Anxiety And Dismay Inside The Justice Department After Trump Taps Gaetz As Attorney General
HuffPost
Donald Trump’s choice of Matt Gaetz to be attorney general has many Justice Department employees reeling.
WASHINGTON (AP) — Donald Trump’s choice of Matt Gaetz to be attorney general has many Justice Department employees reeling, worried not only about their own jobs but the future of the agency that the Trump loyalist has railed against.
The president-elect’s pick of the Florida Republican sent a shock throughout the Cabinet department, considering Gaetz’s lack of experience in law enforcement and the fact that he was once the subject of a federal sex trafficking investigation. The names of well-regarded veteran lawyers had circulated as possible contenders for the job, but Gaetz’s selection was broadly interpreted as an indication of the premium that Trump places on personal loyalty and Trump’s desire to have a disruptor lead a department that for years investigated and ultimately indicted him.
Career lawyers at the department interviewed by The Associated Press, all of whom spoke on the condition of anonymity because they were not authorized to share their feelings publicly, described a widespread sense of being stunned by the nomination — even outrage. They spoke of being flooded with calls and messages from colleagues as soon as the news broke.

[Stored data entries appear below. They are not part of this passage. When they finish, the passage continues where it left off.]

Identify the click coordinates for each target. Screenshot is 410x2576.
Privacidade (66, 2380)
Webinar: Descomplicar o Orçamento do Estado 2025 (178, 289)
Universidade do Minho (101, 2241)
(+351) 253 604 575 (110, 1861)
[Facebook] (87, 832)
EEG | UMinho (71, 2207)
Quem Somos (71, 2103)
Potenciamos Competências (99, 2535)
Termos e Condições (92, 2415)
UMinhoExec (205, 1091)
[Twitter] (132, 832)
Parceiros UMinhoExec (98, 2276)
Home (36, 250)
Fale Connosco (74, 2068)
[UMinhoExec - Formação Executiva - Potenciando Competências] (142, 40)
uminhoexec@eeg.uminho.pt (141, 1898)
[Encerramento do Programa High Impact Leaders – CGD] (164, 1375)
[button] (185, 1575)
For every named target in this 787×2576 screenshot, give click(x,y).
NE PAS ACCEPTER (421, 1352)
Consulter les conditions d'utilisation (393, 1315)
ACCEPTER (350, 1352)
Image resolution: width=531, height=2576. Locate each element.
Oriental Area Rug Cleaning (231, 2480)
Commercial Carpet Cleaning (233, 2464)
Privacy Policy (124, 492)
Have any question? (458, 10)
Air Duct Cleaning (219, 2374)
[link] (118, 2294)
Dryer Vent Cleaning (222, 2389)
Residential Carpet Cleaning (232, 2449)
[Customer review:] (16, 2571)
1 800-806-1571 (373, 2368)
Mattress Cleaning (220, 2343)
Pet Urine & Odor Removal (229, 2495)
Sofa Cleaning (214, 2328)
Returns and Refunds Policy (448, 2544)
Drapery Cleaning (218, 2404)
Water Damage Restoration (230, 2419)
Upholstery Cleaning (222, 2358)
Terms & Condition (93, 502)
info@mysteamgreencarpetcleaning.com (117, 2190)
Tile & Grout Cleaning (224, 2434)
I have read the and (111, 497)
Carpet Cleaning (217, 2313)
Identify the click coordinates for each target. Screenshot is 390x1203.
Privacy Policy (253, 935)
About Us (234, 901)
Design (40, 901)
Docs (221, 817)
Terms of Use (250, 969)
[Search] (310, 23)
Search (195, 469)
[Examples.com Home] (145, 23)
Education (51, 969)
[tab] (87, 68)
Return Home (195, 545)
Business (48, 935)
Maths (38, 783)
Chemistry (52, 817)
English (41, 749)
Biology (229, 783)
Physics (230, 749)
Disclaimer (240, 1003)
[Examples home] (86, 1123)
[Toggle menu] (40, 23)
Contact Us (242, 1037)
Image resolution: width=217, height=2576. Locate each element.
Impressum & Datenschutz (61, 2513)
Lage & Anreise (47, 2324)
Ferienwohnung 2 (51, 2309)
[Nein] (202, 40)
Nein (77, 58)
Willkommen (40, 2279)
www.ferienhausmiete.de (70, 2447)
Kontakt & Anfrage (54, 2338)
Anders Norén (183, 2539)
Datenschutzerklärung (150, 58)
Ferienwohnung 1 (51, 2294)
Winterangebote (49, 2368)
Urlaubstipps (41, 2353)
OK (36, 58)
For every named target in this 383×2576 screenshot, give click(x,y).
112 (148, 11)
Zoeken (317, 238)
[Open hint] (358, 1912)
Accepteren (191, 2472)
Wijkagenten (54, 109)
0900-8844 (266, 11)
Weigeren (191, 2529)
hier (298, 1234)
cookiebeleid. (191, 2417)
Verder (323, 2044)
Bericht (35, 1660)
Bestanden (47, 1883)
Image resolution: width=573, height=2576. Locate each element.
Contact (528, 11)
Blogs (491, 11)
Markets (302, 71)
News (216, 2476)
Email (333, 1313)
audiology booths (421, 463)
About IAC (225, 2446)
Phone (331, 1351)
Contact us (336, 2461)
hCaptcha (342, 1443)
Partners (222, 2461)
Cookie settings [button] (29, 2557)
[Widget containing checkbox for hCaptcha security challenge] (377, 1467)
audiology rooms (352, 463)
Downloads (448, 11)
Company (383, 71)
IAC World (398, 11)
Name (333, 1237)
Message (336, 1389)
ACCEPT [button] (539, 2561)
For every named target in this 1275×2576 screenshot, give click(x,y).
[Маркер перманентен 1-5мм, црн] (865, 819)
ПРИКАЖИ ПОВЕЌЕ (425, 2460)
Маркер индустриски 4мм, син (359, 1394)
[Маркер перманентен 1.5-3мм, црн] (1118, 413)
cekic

Some inside the department were not immediately sure that Gaetz, who graduated law school in 2007 but has spent most of his career as a lawmaker, including in Congress, was even a lawyer. And some are already looking for new jobs as concerns grow over Gaetz’s rhetoric about going after the “deep state.”
Gaetz has claimed the department is “corrupt and highly political,” and strongly criticized the federal prosecutions of Trump and the Jan. 6 rioters. He also has suggested abolishing two agencies he would oversee as attorney general, the FBI and Bureau of Alcohol, Tobacco, Firearms and Explosives. He would arrive in the job without the legal experience of his predecessors, including the current attorney general, Merrick Garland, who as a high-ranking Justice Department official supervised the prosecution of the Oklahoma City bombing case before becoming a federal appeals court judge.